The Forensic Narrative

One of the reasons I’m so interested in interactive narratives is that they often attempt some form of narrative innovation. Not always, of course: character building and storytelling are hard work even for traditional narratives, and interactive narratives that must center on some autotelic activity make it even more challenging.  Therefore many narratives choose to do their narrative work via “cutscenes,” clips that use all the familiar cinematic techniques developed over the past century or so (framing, camera angles, depth of field, etc.).
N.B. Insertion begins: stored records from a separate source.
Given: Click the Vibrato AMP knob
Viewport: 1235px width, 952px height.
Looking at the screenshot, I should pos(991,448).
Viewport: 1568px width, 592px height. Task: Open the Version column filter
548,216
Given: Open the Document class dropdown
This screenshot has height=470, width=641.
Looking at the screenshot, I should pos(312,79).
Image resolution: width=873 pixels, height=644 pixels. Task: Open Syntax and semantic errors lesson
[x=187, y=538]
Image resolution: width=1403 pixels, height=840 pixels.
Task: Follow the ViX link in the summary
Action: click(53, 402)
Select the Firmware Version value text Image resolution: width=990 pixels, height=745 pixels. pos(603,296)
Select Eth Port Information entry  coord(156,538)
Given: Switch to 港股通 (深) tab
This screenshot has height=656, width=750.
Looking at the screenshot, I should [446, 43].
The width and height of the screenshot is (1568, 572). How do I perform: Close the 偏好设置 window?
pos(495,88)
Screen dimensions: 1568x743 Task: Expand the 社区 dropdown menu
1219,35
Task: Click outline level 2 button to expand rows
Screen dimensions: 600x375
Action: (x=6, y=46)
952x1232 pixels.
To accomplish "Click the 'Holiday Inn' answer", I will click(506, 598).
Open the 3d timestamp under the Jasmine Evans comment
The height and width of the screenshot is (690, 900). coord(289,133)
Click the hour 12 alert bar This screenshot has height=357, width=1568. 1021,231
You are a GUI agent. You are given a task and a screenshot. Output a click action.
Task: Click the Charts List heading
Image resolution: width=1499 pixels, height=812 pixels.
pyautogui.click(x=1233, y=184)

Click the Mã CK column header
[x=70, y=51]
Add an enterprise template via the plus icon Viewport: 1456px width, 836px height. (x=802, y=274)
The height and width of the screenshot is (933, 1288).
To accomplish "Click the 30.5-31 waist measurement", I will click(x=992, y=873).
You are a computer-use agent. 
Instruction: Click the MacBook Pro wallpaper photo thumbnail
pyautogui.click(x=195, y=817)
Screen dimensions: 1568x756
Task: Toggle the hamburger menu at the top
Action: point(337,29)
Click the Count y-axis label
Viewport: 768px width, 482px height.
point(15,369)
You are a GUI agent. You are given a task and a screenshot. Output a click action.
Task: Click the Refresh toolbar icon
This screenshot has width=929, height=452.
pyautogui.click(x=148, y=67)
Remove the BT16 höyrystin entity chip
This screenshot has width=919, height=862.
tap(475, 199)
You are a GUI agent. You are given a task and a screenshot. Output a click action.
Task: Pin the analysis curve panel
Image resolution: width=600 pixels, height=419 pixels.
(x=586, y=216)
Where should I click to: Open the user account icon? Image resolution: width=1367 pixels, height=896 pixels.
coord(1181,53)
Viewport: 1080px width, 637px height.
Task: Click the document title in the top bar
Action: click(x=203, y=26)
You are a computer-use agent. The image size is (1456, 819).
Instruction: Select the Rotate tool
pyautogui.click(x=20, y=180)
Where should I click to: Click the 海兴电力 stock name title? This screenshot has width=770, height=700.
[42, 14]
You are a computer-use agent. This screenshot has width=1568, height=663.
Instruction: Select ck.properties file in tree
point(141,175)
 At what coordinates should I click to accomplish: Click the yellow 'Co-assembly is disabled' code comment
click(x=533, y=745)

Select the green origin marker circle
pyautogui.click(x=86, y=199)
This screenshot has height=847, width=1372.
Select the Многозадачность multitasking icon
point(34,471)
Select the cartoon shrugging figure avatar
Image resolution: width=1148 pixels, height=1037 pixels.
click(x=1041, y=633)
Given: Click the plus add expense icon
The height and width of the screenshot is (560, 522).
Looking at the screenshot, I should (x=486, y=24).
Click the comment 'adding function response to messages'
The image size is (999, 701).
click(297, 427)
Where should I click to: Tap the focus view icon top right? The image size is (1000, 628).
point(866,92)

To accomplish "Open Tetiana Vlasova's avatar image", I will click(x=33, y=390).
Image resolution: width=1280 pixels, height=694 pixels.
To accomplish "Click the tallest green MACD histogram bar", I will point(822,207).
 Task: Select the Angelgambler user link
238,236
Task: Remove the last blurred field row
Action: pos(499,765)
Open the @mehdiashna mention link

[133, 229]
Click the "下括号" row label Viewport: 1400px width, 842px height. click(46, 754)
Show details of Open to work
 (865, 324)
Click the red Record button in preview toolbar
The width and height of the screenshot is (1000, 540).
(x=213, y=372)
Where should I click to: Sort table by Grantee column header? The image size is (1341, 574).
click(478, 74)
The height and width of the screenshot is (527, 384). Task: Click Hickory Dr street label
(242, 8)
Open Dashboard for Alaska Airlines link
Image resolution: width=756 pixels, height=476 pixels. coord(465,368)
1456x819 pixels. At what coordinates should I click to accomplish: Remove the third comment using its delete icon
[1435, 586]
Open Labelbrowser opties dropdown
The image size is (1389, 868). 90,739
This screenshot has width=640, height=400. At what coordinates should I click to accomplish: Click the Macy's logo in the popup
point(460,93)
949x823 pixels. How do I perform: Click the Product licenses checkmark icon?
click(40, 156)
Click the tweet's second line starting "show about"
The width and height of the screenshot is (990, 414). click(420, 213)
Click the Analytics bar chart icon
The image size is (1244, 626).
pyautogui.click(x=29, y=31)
There’s nothing wrong with that; it’s a tried-and-true method for telling stories.

In a way, I think right now we’re in a period similar to the early days of cinema.  In the beginning, movies took their cues from stage performances, and lots of early movies look like recordings of a play. Of course, cinema quickly started to experiment in ways unique to the medium.  Both traditions thrive today: many studio TV shows still rely on splayed-out stage sets, while other kinds of productions use techniques that could only have been developed in a mature medium.  So I expect that the cutscene variety of storytelling will continue in interactive narratives, but at the same time another vein of storytelling will develop innovations unique to the medium. We’re only at the beginning of the life of this medium, and it’s exciting to see what people are starting to do.

One of the narrative innovations we’re seeing is something I’m going to dub the “forensic narrative.” In this narrative scheme the consumer moves through the narrative world collecting fragments of narrative that they must stitch together to form a picture of past events. Often, the narrative world is the site of some disaster, and as more and more snippets of narrative are linked together they eventually coalesce into a picture of just what happened to cause that disaster, hence the “forensic” nature of this narrative technique. One of the most relevant recent works would have to be Bioshock (2007), in which the consumer explores an underwater city that seems to have once been a beautiful art-deco paradise, but is now a ruin filled with the murderously insane.